Joe Biden accused the president of failing to impose sufficient measures to control the spread of Covid-19.
Joe Biden is now set to return to the White House, where he served for eight years as President Barack Obama’s deputy.
At the age of 78, he will be the oldest president in American history, a record previously held by the man he has now defeated, Donald Trump, who is 74.
Joe Biden’s projected victory after four days of painstaking vote-counting is the denouement of an extraordinary campaign, conducted during a devastating pandemic and widespread social unrest, and against a most unconventional of incumbents.

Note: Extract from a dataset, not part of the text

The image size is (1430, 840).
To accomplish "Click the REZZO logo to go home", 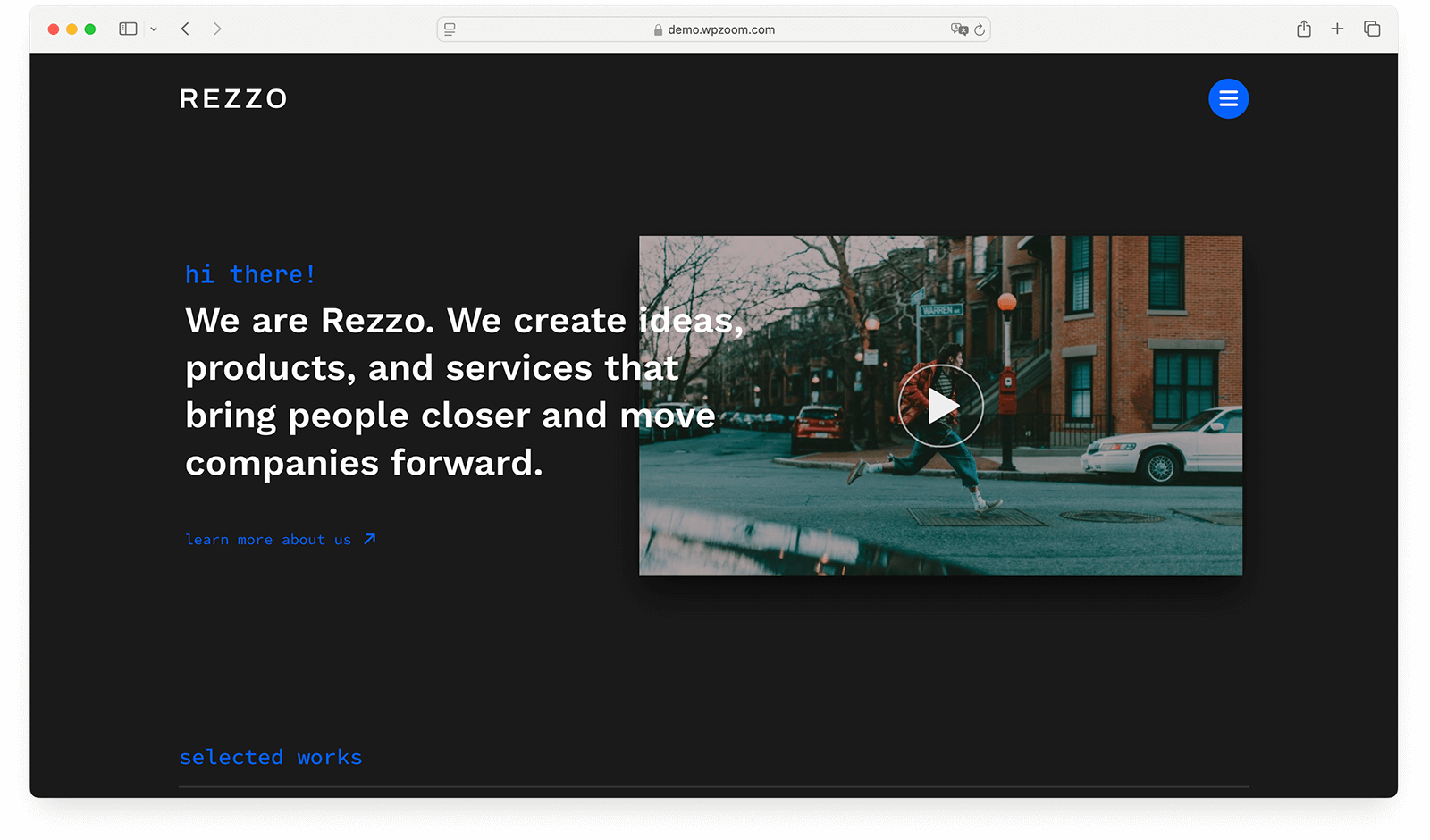I will [x=232, y=98].
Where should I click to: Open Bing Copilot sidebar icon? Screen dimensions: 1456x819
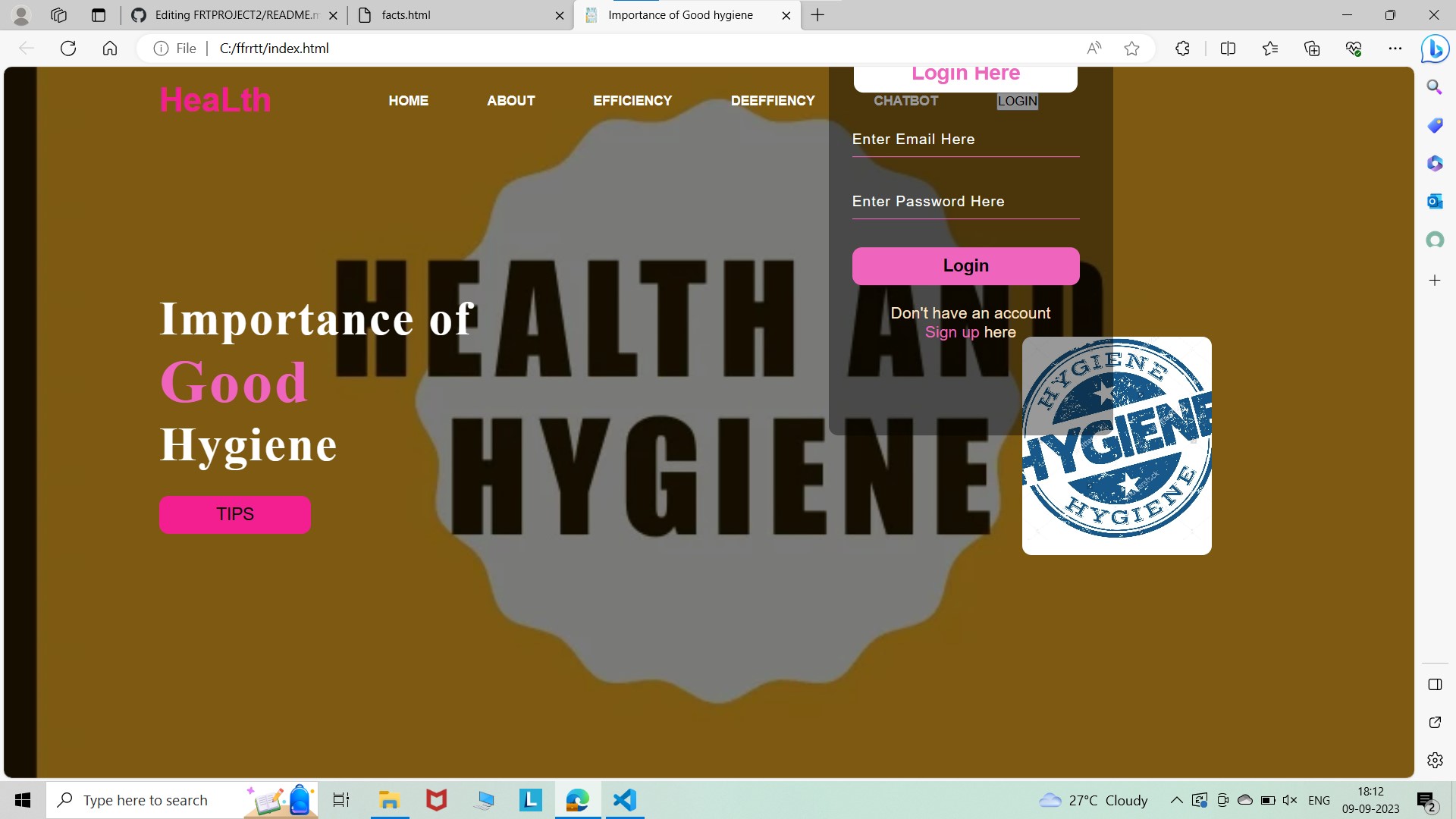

In his third try for the presidency, Mr Biden found a way to navigate the political obstacles and claim a win that, while perhaps narrow in the electoral college tally, is projected to surpass Mr Trump’s overall national total by at least four million votes.
With his projected victory, Joe Biden becomes the oldest man ever elected to the White House.
He brings with him the first woman vice-president, whose multi-ethnic heritage carries with it numerous other firsts.
Mr Biden can now begin the arduous task of planning the transition to his new administration.
He will have just under three months to assemble a cabinet, determine policy priorities and prepare to govern a nation facing numerous crises and sharply divided along partisan lines.
Joe Biden has been dreaming of the White House for most of his 50 years in the public arena.
With this prize of a lifetime, however, come the challenges of a lifetime.